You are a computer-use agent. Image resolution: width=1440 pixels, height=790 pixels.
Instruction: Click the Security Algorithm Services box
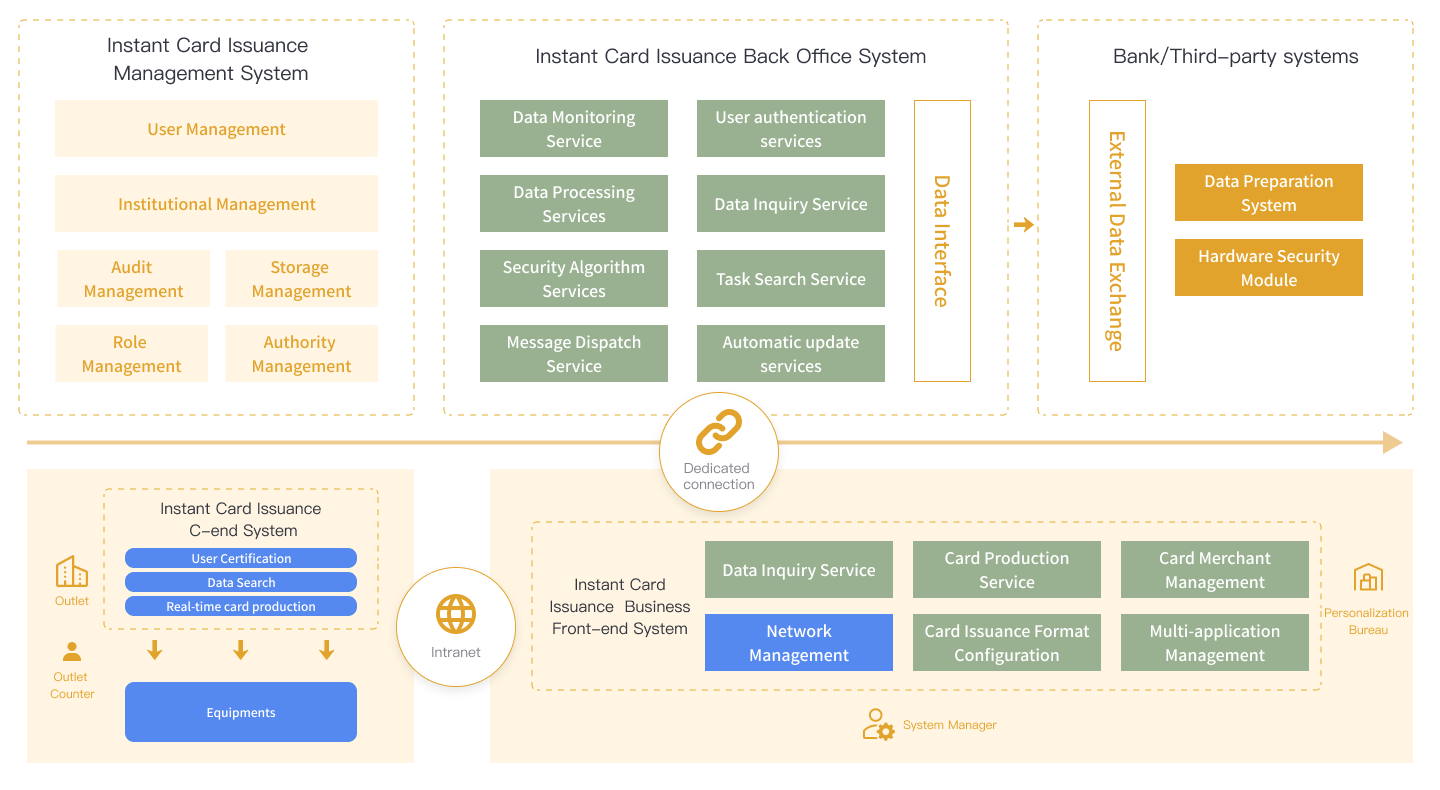573,279
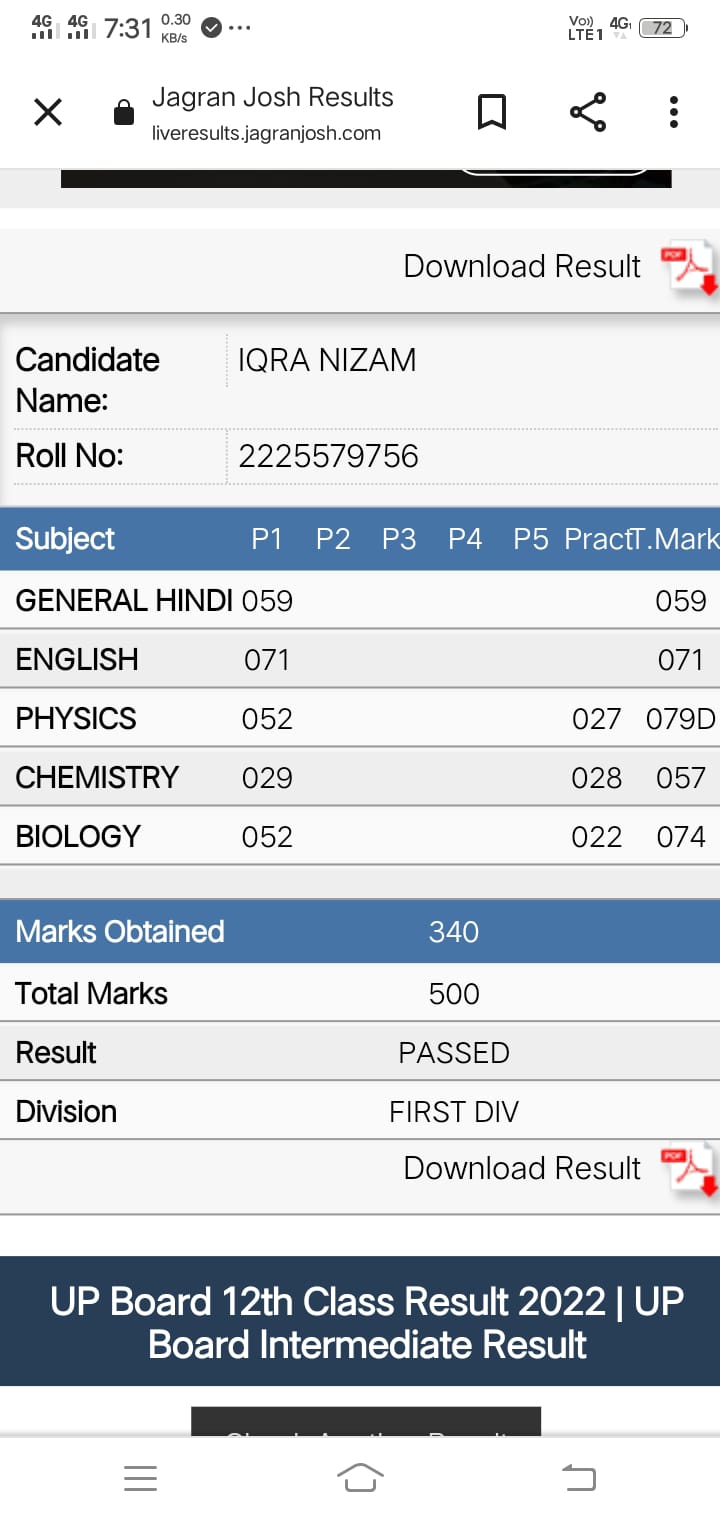Open Android recent apps menu icon

coord(140,1479)
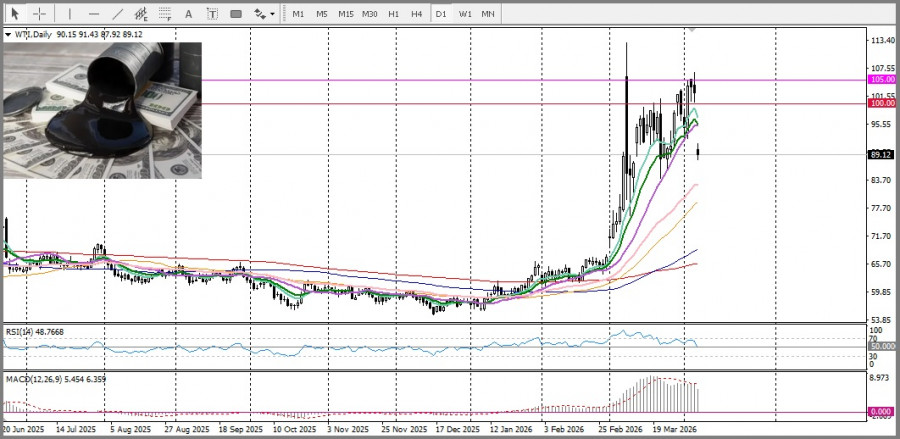The height and width of the screenshot is (439, 900).
Task: Click the oil barrel image on chart
Action: click(x=103, y=110)
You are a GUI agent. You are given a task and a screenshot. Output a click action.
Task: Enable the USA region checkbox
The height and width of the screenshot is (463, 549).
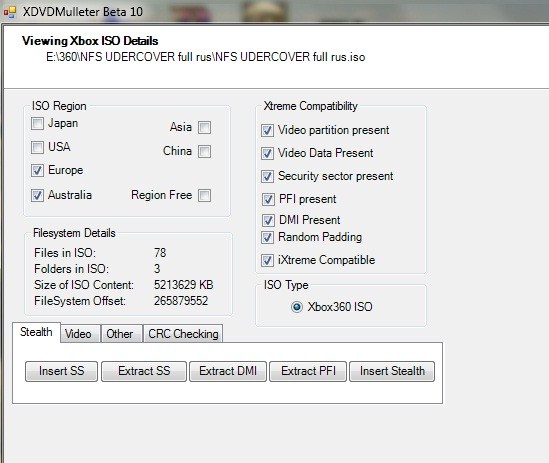[37, 147]
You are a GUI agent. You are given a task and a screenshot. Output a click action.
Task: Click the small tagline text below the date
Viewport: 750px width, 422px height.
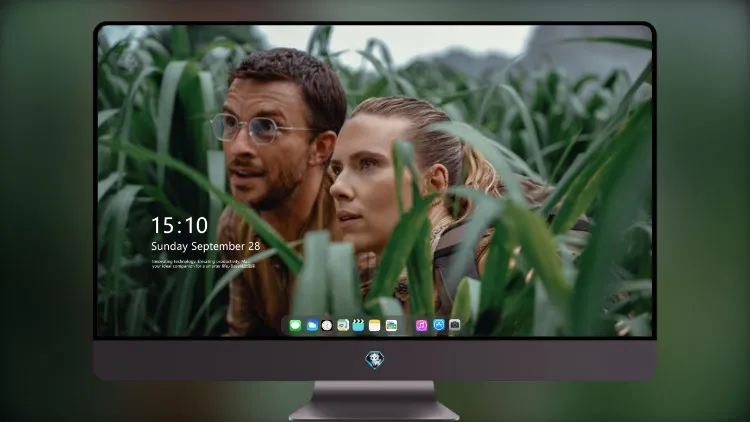coord(204,264)
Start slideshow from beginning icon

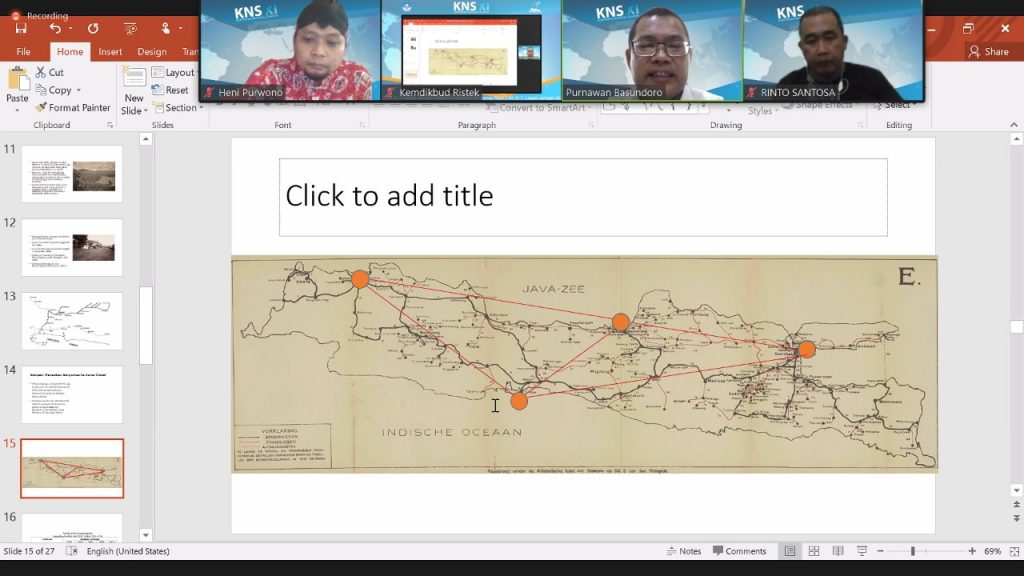[130, 29]
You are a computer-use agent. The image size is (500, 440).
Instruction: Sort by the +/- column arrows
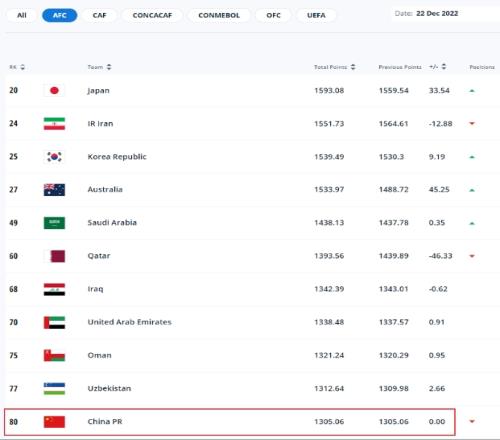coord(444,67)
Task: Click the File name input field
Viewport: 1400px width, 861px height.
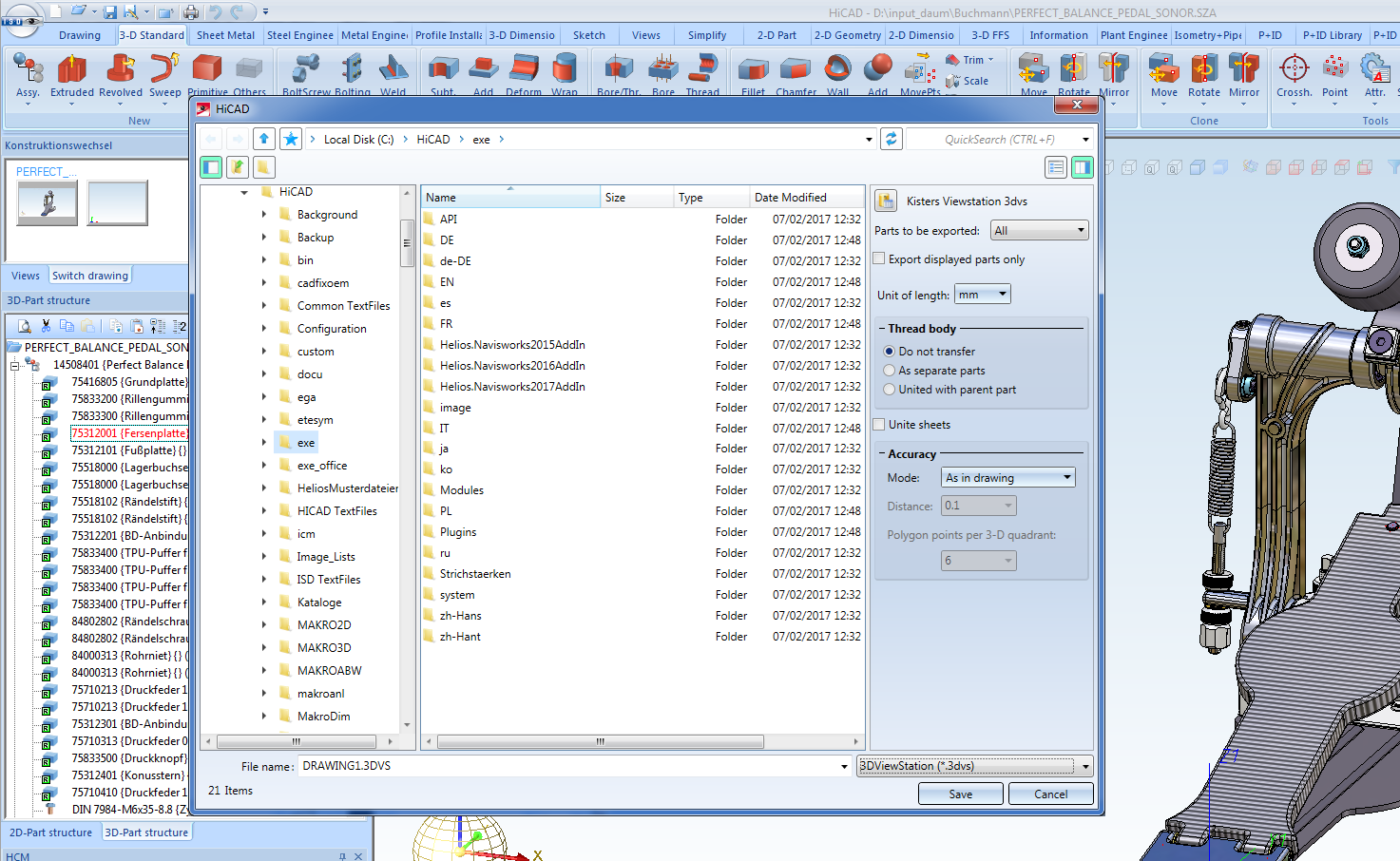Action: 568,766
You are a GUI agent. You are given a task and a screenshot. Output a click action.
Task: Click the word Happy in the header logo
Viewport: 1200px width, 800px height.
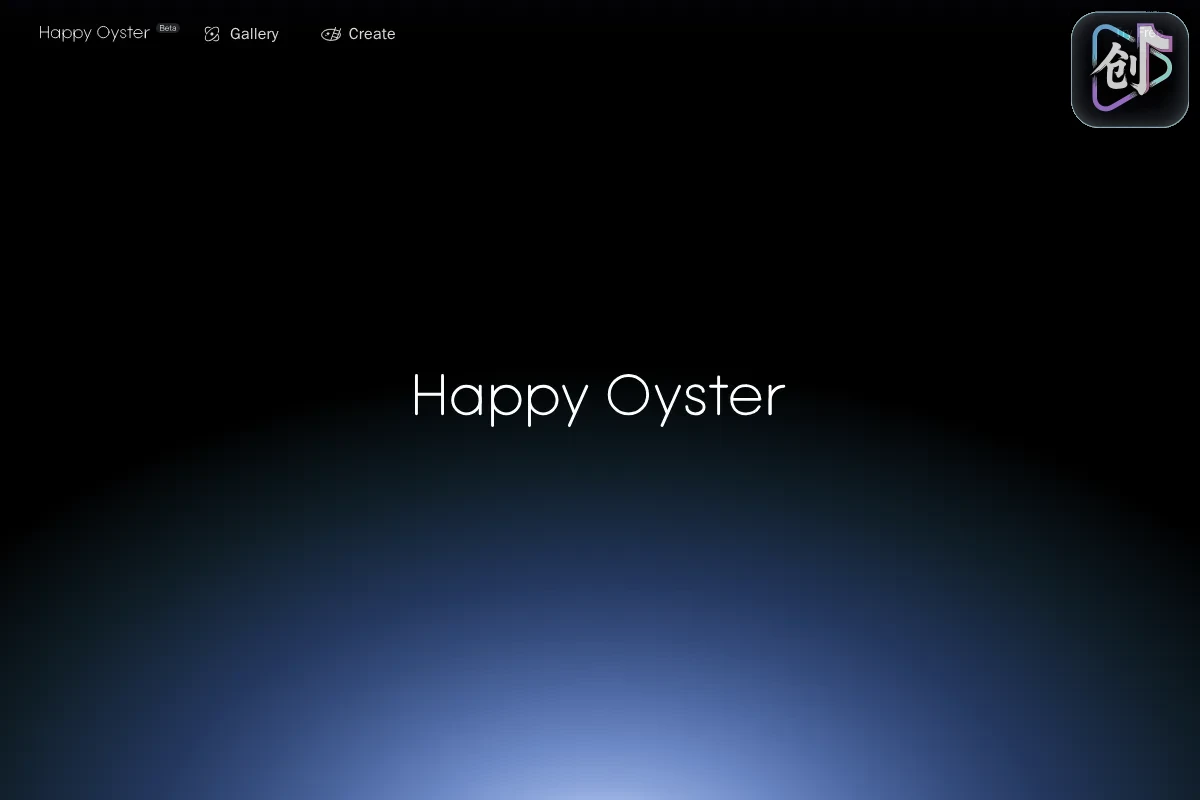pos(65,33)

--

Copy out, with no pictures, the lines from the one containing "Task: Click the word Happy in the header logo" through the last line of the data above, both ends included and each word unchanged.

Task: Click the word Happy in the header logo
Viewport: 1200px width, 800px height.
pos(65,33)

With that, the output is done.